- Problem description: An exact repeat is needed of the lines from the one with "Viewport: 728px width, 1568px" through the last line of the data below. Please omit the pictures.

Pixel coordinate grounding data:
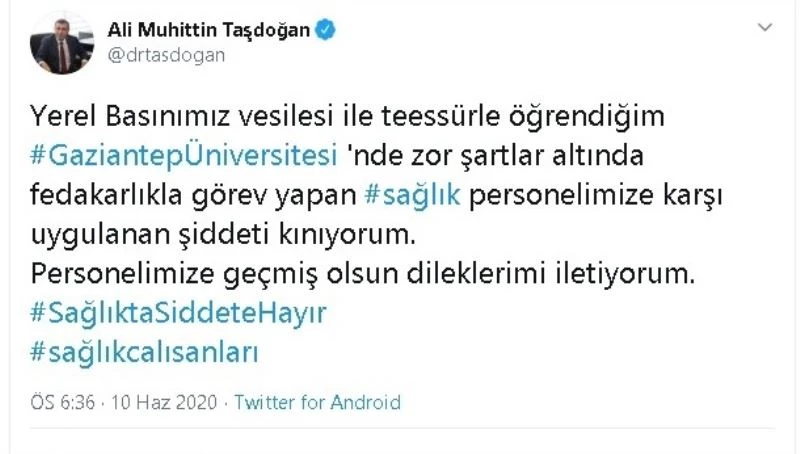Viewport: 800px width, 454px height.
Task: Open the @drtasdogan handle link
Action: point(166,55)
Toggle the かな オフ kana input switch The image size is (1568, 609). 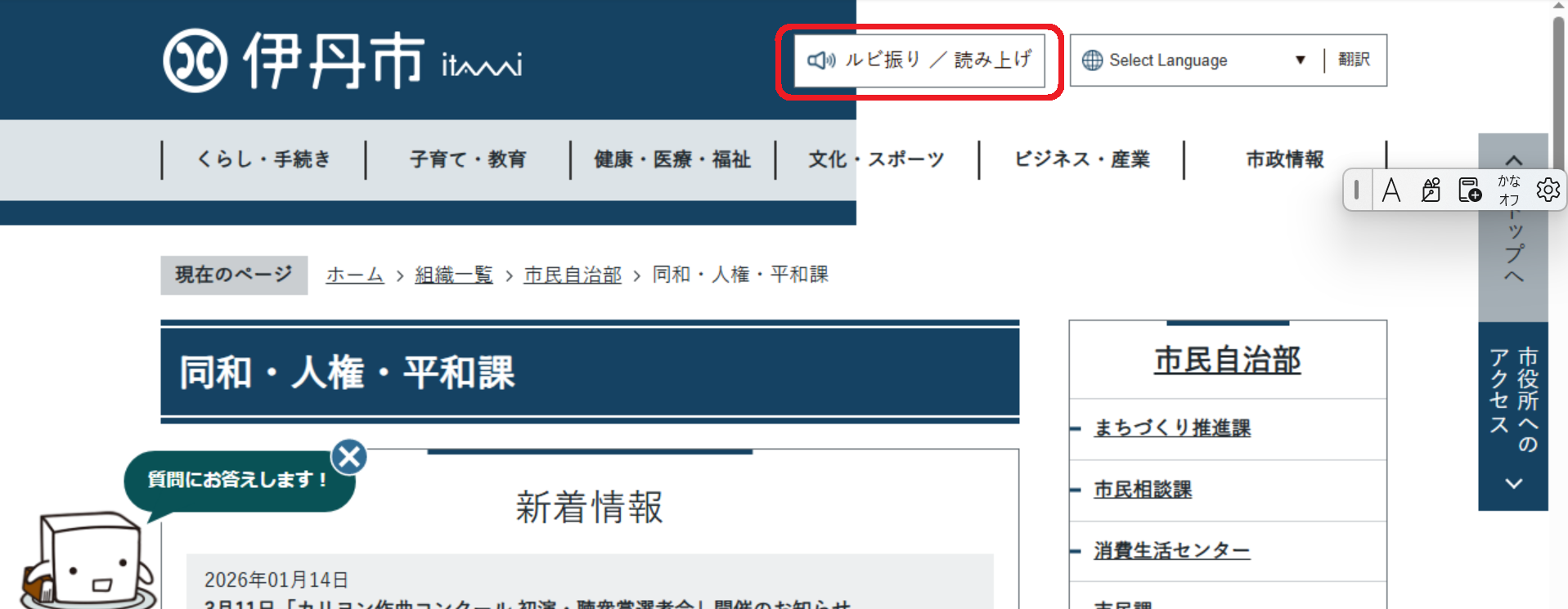1508,190
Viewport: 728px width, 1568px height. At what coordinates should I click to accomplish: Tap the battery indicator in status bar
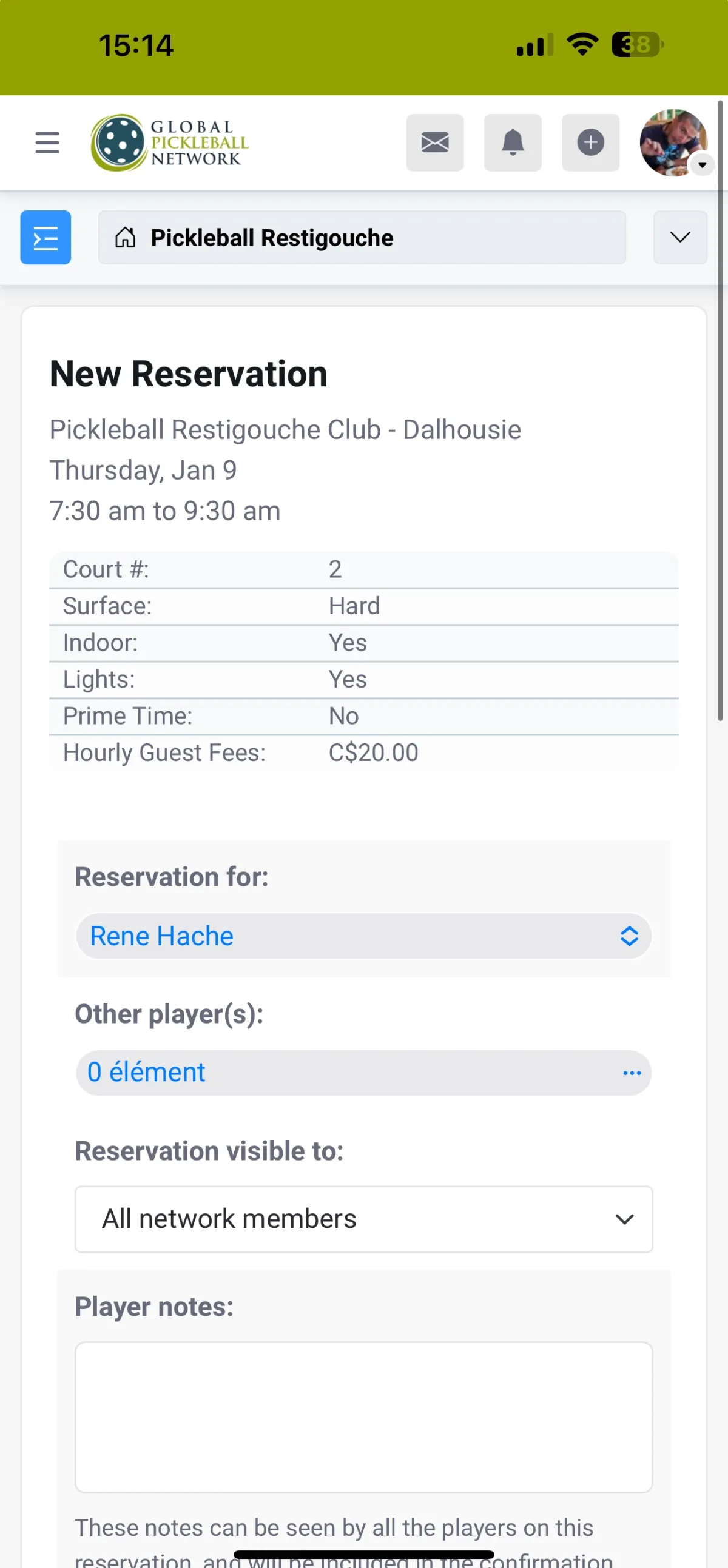point(636,45)
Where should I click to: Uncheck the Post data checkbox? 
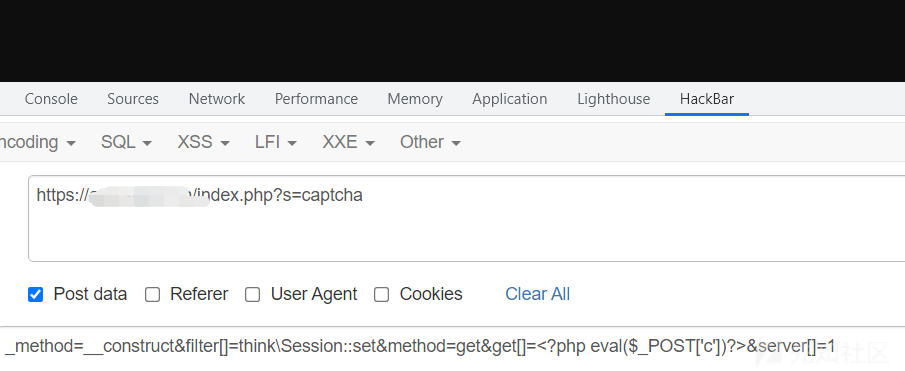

- Answer for the task:
Viewport: 728px width, 1568px height. At what coordinates should I click to accomplish: Tap the battery indicator in status bar
point(636,45)
Where should I click to: Uncheck the Post data checkbox? 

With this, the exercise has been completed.